» Records for this exercise:
◆ ◆ ◆ ◆ ◆

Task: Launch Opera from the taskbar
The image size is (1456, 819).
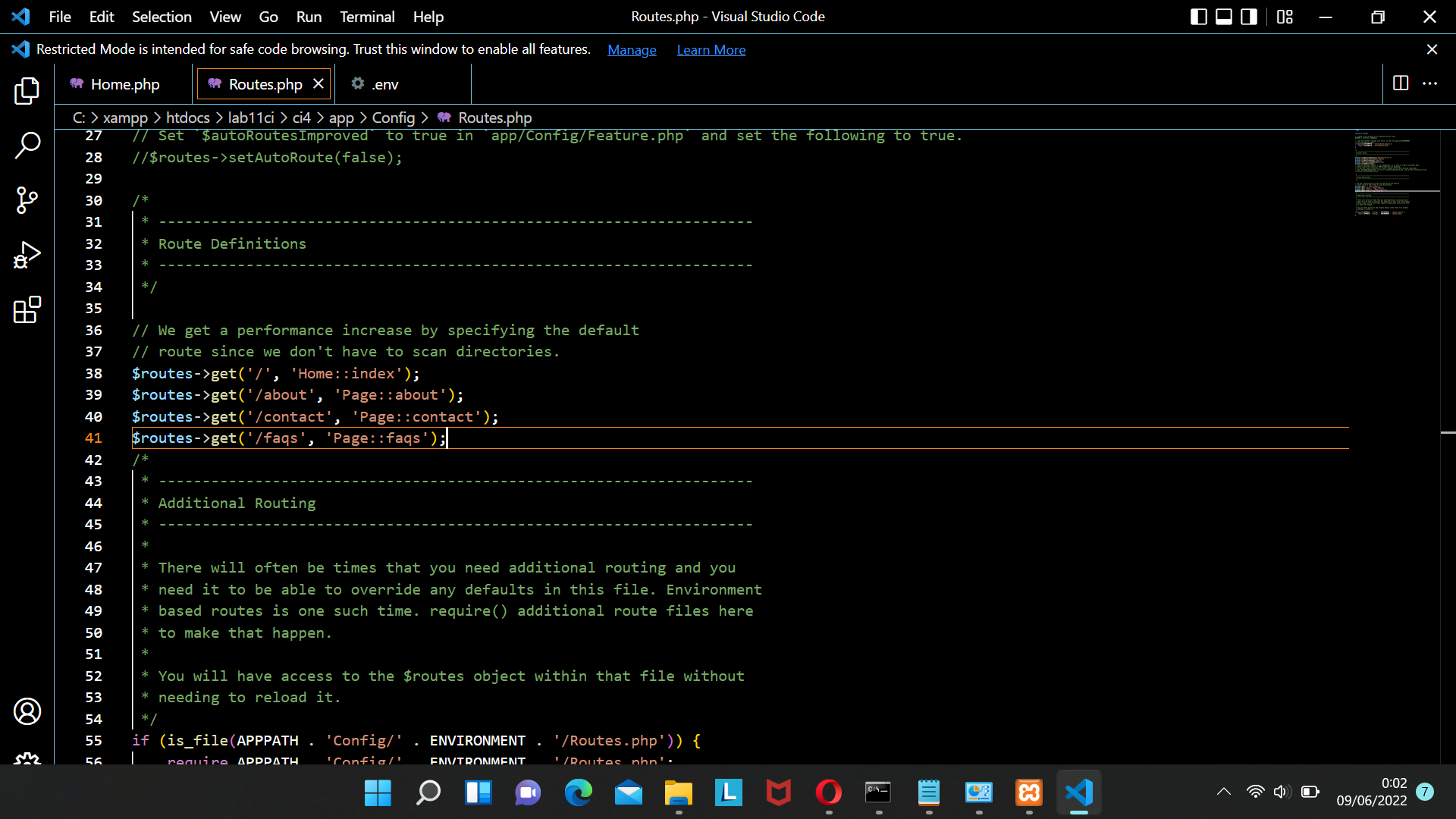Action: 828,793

◆ ◆ ◆ ◆ ◆

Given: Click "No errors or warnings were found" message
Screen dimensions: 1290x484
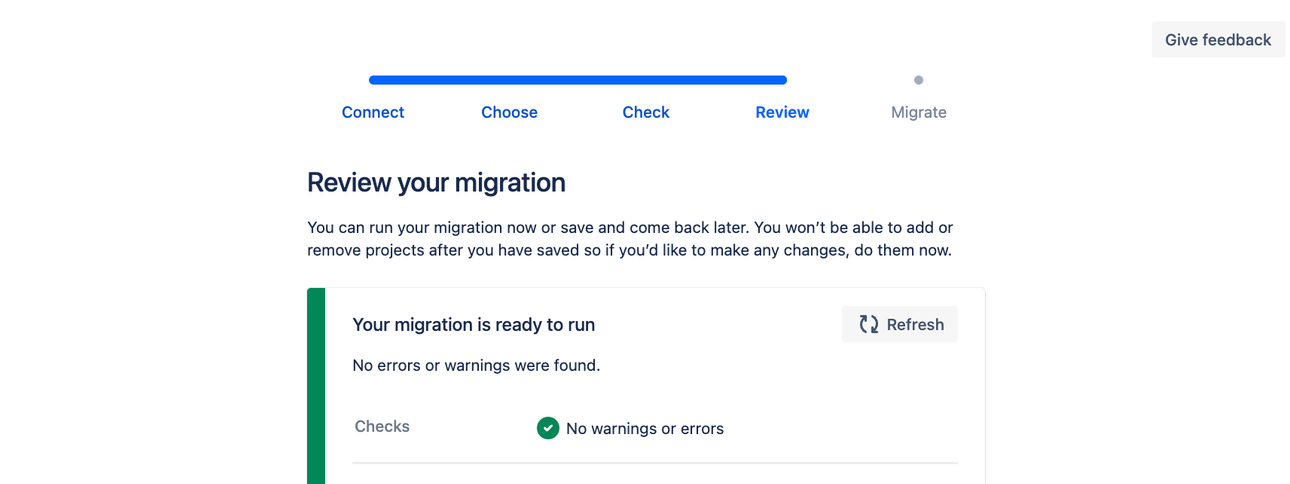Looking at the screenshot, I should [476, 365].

◆ ◆ ◆ ◆ ◆

» Exercise prompt:
Rewrite the lines beginning with the line containing "errors or warnings" and continuing through the line containing "Looking at the", replacing "message" with "notification" and leaving everything else unchanged. Leave the pictures out of the result.

» Result:
Given: Click "No errors or warnings were found" notification
Screen dimensions: 1290x484
Looking at the screenshot, I should [476, 365].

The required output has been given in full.